# Problem description
Starting at the line with "Where should I" and ending at the line with "Task: Open the 营业 sidebar section", print exactly the lines of the entries below. Pictures do not belong in the copy.
- - -
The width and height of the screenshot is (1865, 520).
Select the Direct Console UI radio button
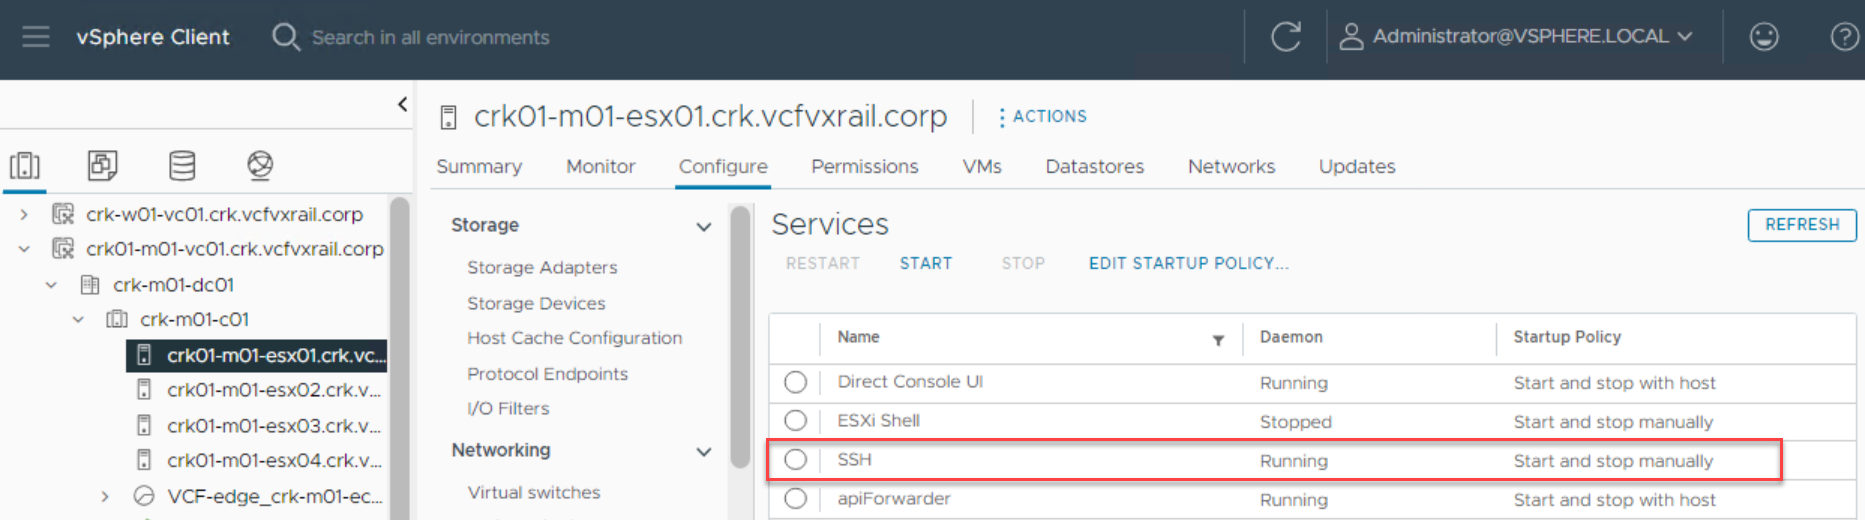796,382
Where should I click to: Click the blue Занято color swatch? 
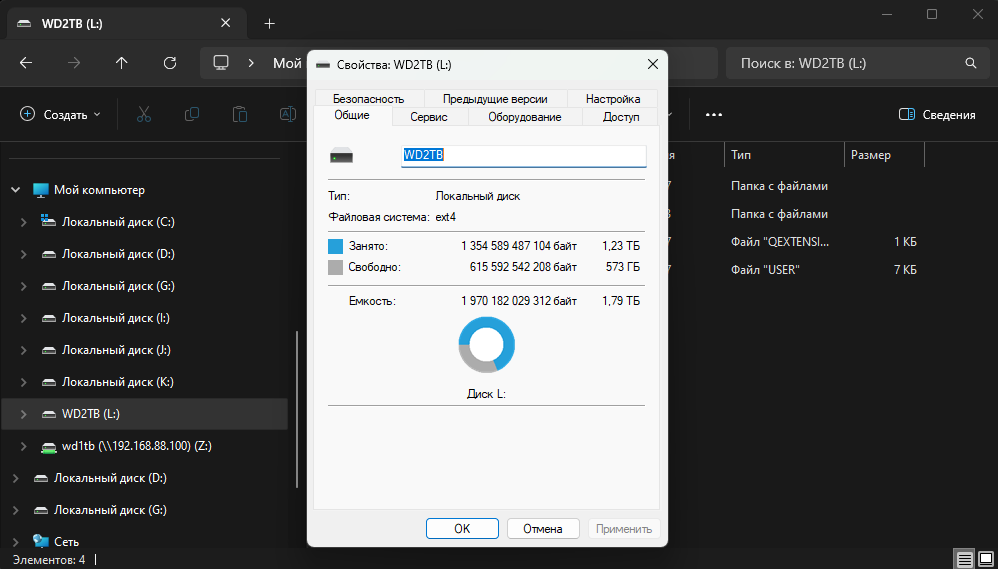[x=335, y=245]
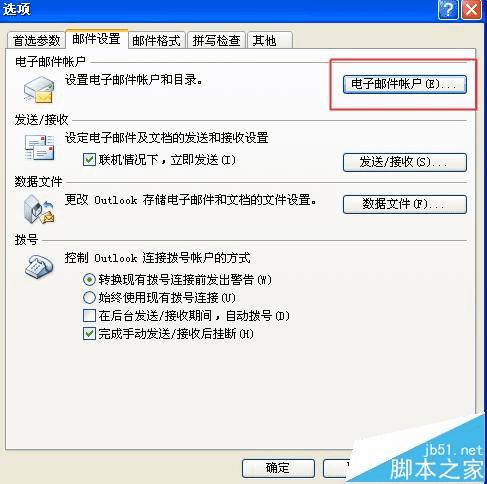Viewport: 487px width, 484px height.
Task: Click the data files storage icon
Action: click(39, 209)
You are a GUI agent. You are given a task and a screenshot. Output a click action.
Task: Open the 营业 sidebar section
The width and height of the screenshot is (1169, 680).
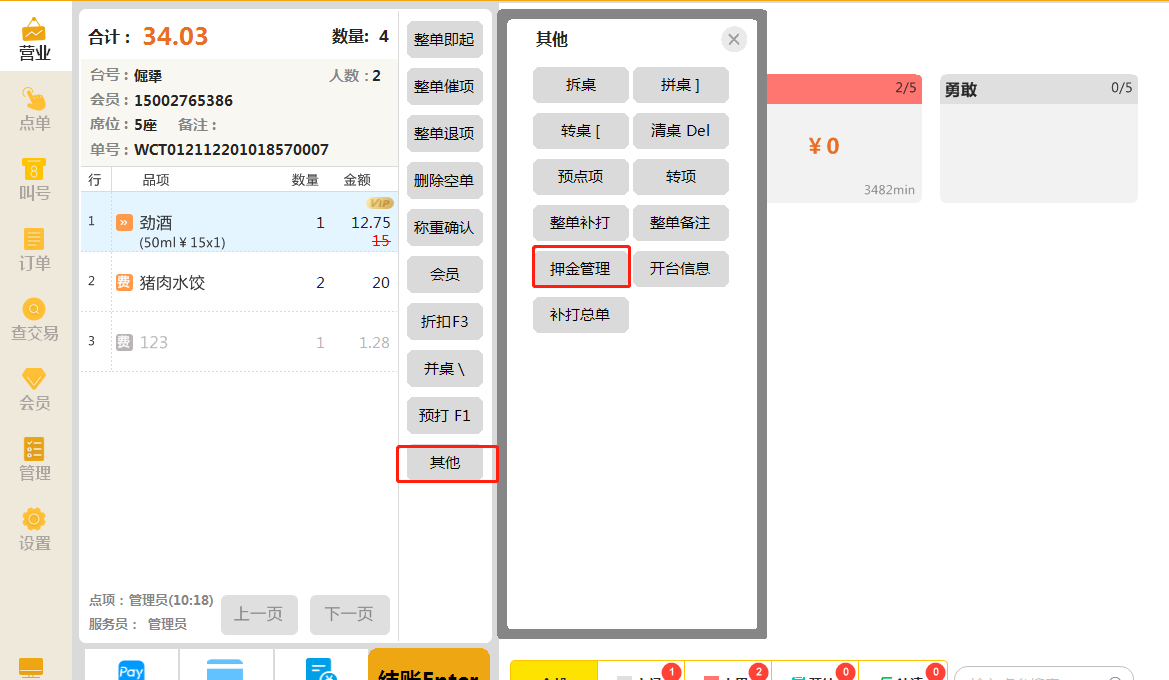(35, 40)
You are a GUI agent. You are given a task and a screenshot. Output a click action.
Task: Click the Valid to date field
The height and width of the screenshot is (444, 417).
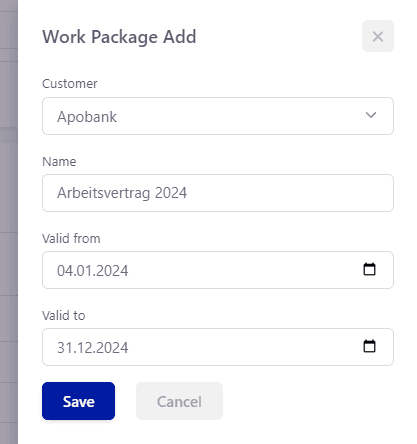218,347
- - -
# Exercise output
Where should I click to: Click the blue Занято color swatch? 
[x=335, y=245]
Viewport: 487px width, 484px height.
Task: Click the data files storage icon
Action: click(39, 209)
You are a GUI agent. You are given a task and a screenshot. Output a click action.
Task: Open the 营业 sidebar section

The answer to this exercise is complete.